Out in the darkness, a rhythmic plodding echoed quietly all around him. Footsteps, moving ever closer.
Nevin folded his arms across his chest. “Look, I don't know what's really going or what you're doing to me, or if this is even actually happening-”
It is.
He held up a hand. “Okay, but, let's say I believed what you're saying-”
Your belief is unnecessary to the process.
Had his emotions not been dampened, Nevin suspected he would have been exceedingly annoyed at the woman's constant need to interrupt each and every one of his thoughts.
He took a deep breath before continuing. “What exactly is necessary then? Can you at least tell me that?”
You are not an active participant in the process. Though you are a subject, it is I that executes and completes the changes necessary to prepare you for dilation. Once the process has been initiated, all that is required of subjects is to endure.
“But I didn't agree to whatever you're doing to me.”
That statement is factually incorrect.
The plodding echoed through the cavernous space, growing louder and more distinct with each passing moment.
The voice continued. Regardless, any form of continued agreement is, ultimately, unnecessary. The process cannot be safely interrupted once phase-locking of the souls has begun. Attempting to do so has a chance of generating an inverse pattern, an event which would likely end in the complete cancellation of all spiritual entities involved, and possibly even, in a worst case scenario, the creation of one or more verdant husks.
“I don't...” Nevin slumped forward. “I don't have even the slightest idea what you're talking about.”
Your understanding-
“-Is unnecessary, yes, I believe you've mentioned that.”

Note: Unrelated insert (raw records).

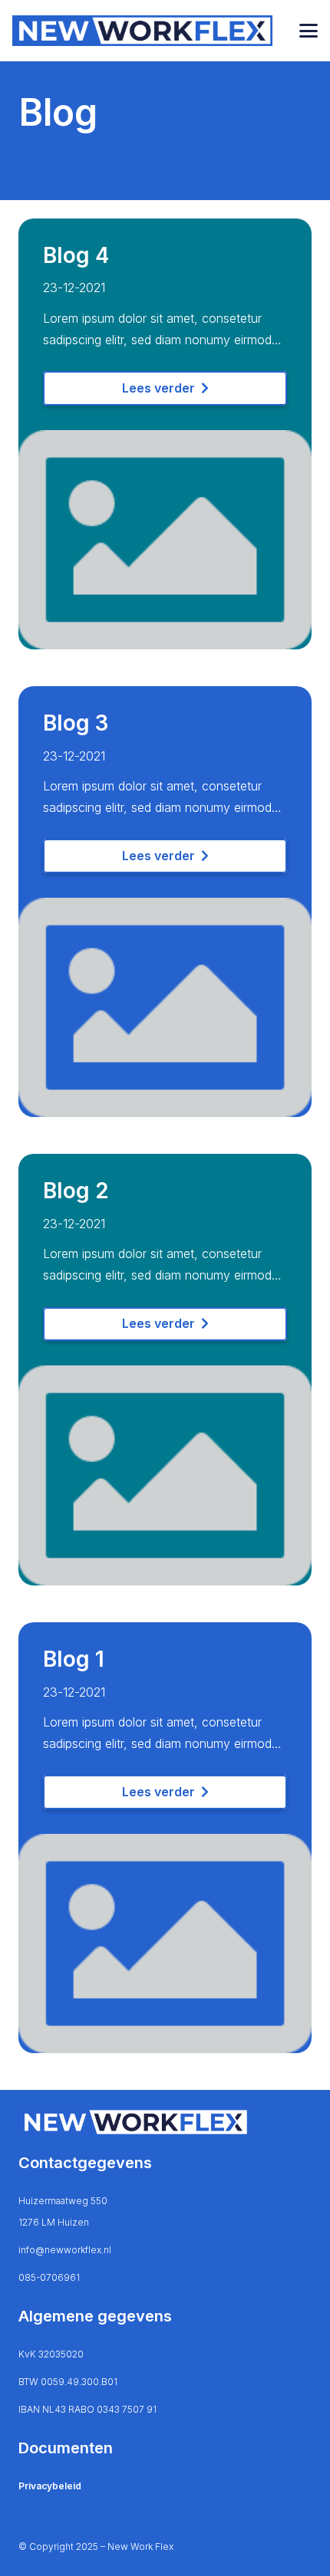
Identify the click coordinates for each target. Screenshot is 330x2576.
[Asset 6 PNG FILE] (142, 30)
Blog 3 (75, 723)
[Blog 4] (165, 441)
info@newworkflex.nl (64, 2250)
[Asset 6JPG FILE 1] (165, 2121)
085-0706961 (49, 2277)
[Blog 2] (165, 1376)
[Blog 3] (165, 908)
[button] (308, 30)
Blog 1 (73, 1659)
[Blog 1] (165, 1844)
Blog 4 (76, 255)
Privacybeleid (49, 2486)
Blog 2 (76, 1191)
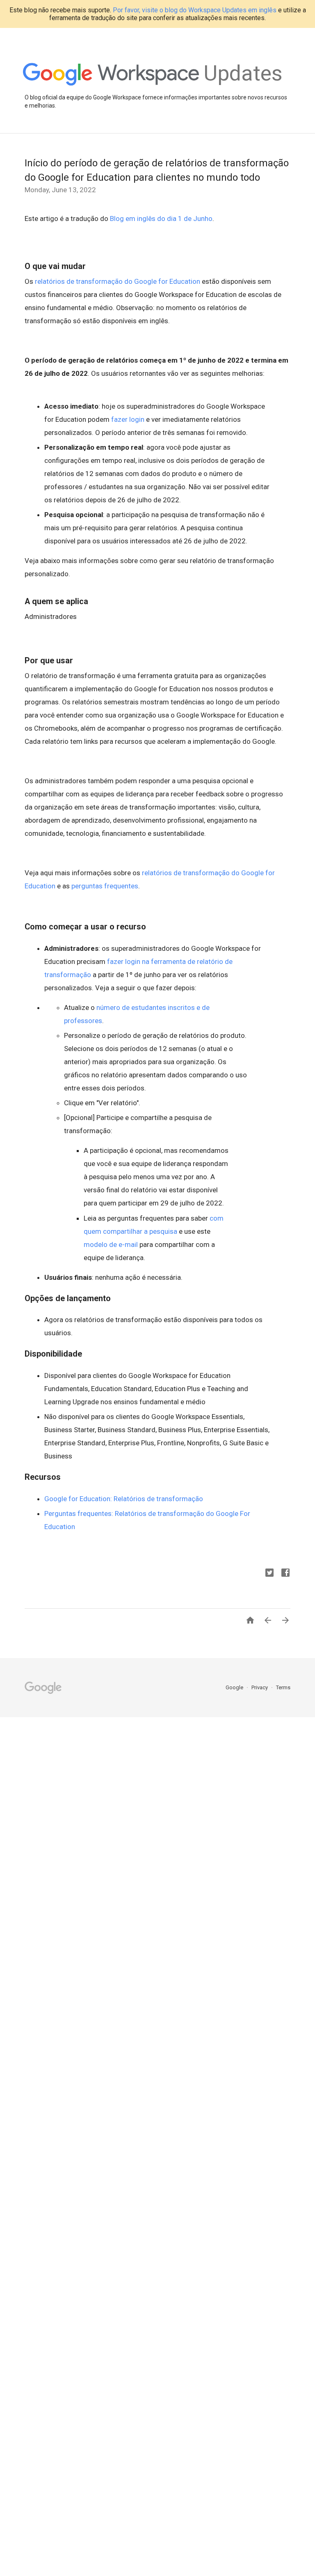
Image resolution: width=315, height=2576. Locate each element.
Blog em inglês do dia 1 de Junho (161, 218)
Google (235, 1687)
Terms (283, 1687)
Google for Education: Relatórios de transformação (123, 1499)
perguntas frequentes (104, 886)
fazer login (127, 419)
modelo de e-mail (111, 1244)
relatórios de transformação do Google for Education (117, 281)
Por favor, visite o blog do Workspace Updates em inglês (194, 10)
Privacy (260, 1687)
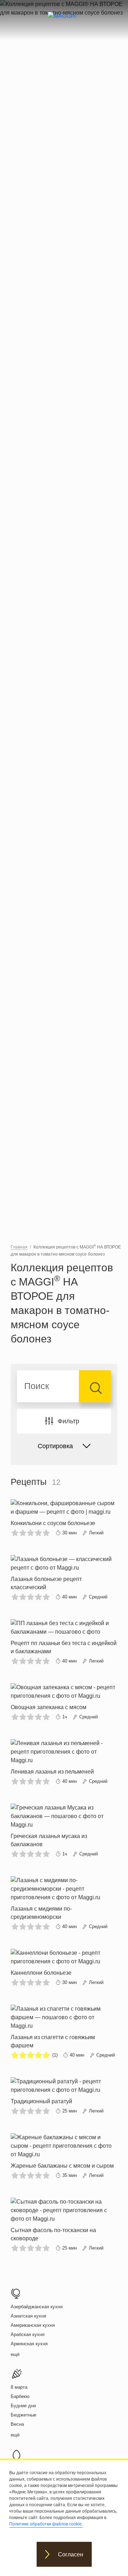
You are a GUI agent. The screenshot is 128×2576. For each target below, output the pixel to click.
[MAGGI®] (64, 22)
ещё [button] (15, 2354)
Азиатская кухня (28, 2316)
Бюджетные (23, 2415)
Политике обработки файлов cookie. (46, 2524)
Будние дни (23, 2405)
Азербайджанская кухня (37, 2306)
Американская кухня (33, 2325)
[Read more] (64, 1518)
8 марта (19, 2387)
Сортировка (55, 1446)
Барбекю (20, 2396)
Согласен (70, 2554)
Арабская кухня (27, 2334)
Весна (17, 2424)
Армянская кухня (29, 2343)
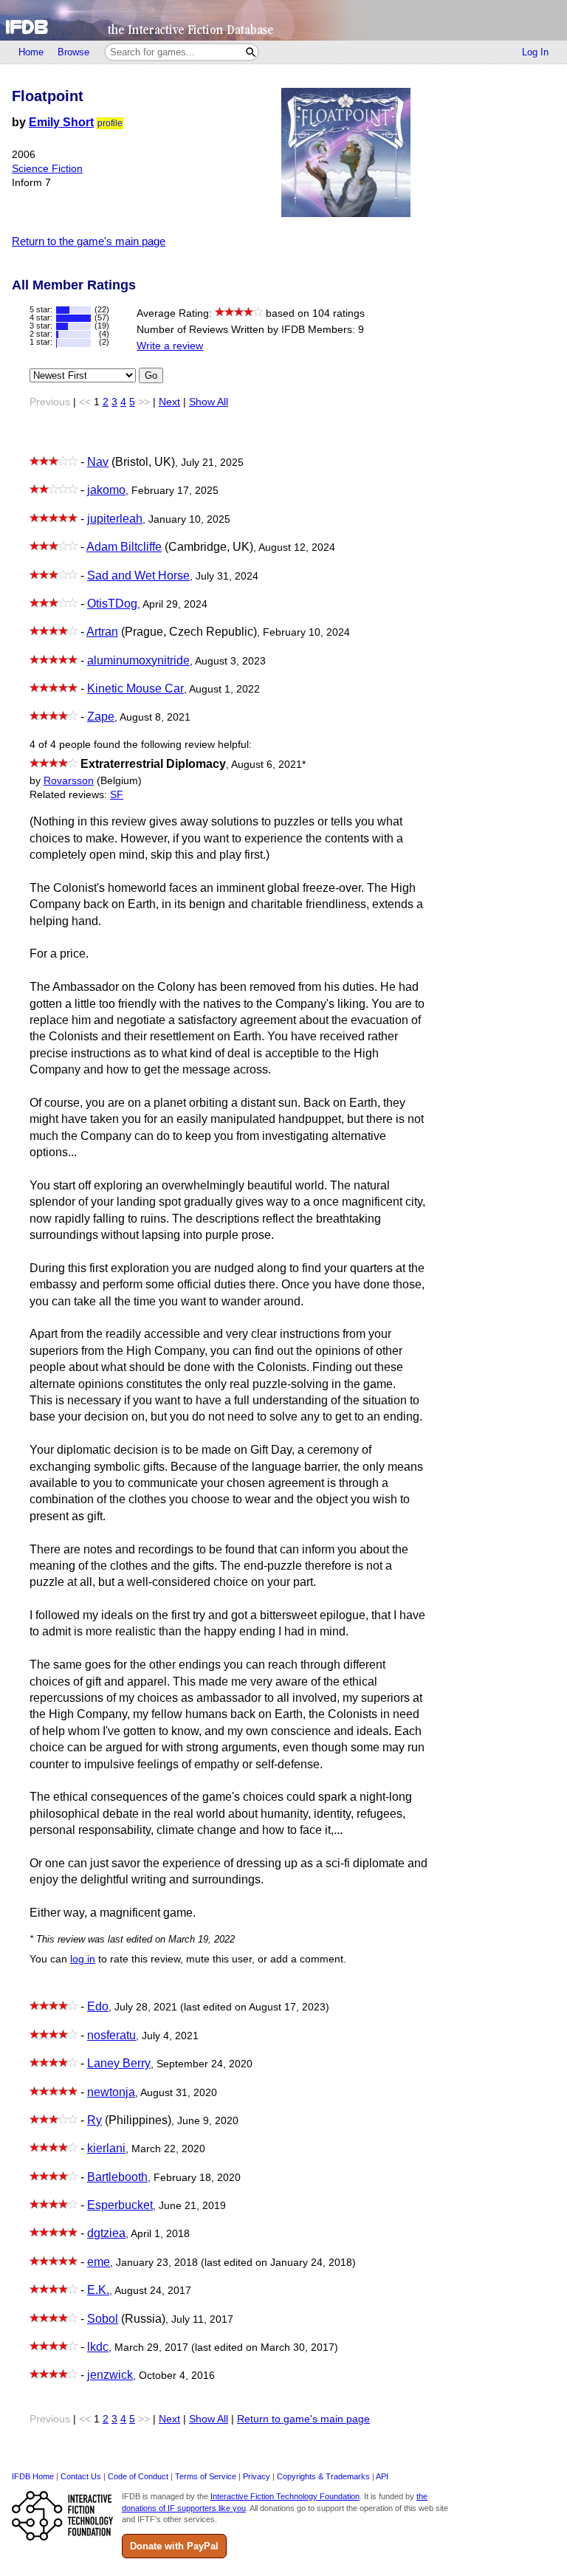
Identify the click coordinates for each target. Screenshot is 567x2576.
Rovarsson (69, 780)
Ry (94, 2120)
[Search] (251, 52)
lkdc (98, 2346)
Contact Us (81, 2476)
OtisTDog (112, 603)
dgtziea (106, 2233)
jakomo (106, 490)
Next (169, 402)
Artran (102, 631)
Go (151, 375)
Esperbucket (120, 2205)
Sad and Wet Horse (138, 575)
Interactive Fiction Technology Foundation (285, 2496)
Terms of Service (205, 2476)
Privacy (256, 2476)
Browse (73, 52)
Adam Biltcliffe (124, 546)
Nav (98, 462)
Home (31, 52)
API (382, 2476)
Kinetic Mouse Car (135, 688)
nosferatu (111, 2035)
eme (98, 2262)
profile (110, 123)
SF (116, 794)
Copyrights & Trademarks (323, 2476)
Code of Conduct (138, 2476)
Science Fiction (47, 168)
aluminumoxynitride (138, 660)
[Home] (283, 20)
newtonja (111, 2092)
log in (82, 1959)
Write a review (170, 345)
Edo (98, 2006)
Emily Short (61, 122)
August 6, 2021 (268, 764)
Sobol (102, 2318)
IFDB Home (33, 2476)
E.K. (98, 2290)
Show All (208, 402)
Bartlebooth (117, 2177)
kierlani (106, 2148)
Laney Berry (119, 2063)
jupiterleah (114, 518)
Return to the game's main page (88, 241)
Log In (535, 52)
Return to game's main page (303, 2419)
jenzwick (110, 2375)
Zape (100, 716)
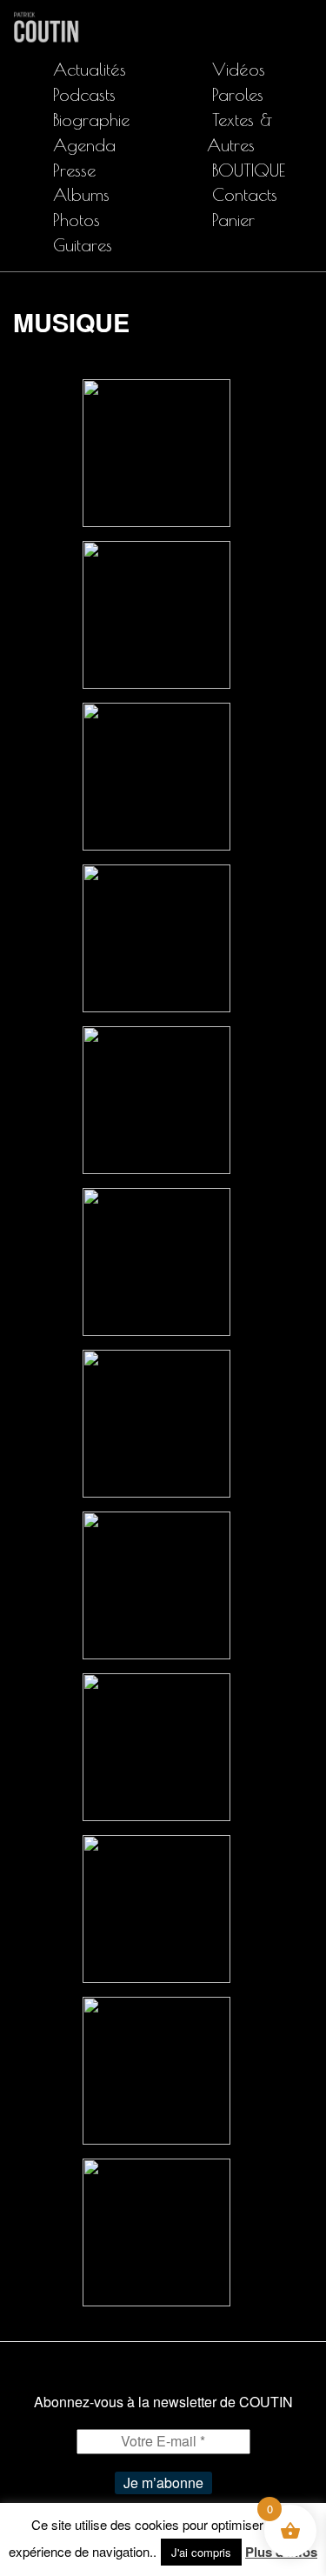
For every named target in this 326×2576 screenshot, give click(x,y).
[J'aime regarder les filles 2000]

To ensure your safety, the dilation process will be performed incrementally, over an extended period of time. To ensure the safety of others, it is imperative that you stay within five meters of the Sharasil for the duration of the dilation process.
Dilation process? Phase-locking? Sharasil? Nevin couldn't tell if the voice was pretending to be obtuse, or if she simply didn't understand his overwhelming confusion.
He shook his head. “You say this isn't a dream, but here I am, standing in the middle of nothing, listening to an invisible woman spouting what sounds like nonsense and telling me nothing I say or think matters. I get enough of that from Dalen, thank you. If not for the fact that you 'discarded' my wounds, temporarily or not, I'd say this was feeling more and more like a nightmare.”
With a final clap of wooden sole on coarse stone, the footsteps stopped, somewhere just beyond the tattered edge of the circle of light.
“Is that you, walking around out there in the dark?” Nevin looked around, searching the darkness at all sides. “Come out and show yourself.”
Regretfully, our next meeting is not scheduled to take place until the hour of your death.
All around him, the shimmering circle of light wavered and shrank, his tiny island in the sea of blackness losing integrity as emotion flooded his thoughts. The shadows crept forward, inching and stuttering as they consumed the steadily weakening light. With the darkness came a stinging cold, one he couldn't have noticed before, when he didn't have a body.
He hugged his chest and stepped back from the encroaching darkness. “Wait! I still have questions!”
“Questions? And here I thought you were just dreaming, Nevin.”
Nevin flinched in surprise and took another step back, the edge of the circle of light right on his heel. The voice that responded wasn't female, and it didn't come from all around him. The voice that answered was just outside of reach, mere steps ahead of him, out somewhere in that blackness, and spoke with a hint of amusement in its words.
But strangest of all...the voice sounded exactly like him.
The ice shattered beneath his feet, and emotion overwhelmed him. He could feel everything again. His heart pounding on the walls of his chest. Blood screaming through his ears. The dryness in his throat. The tears welling up in the corners of his eyes. The terrible, inescapable fear.
He felt it all, all at once, and it was too much.
May you go forth with both wisdom and temperance.
The circle of light vanished, and darkness enveloped him.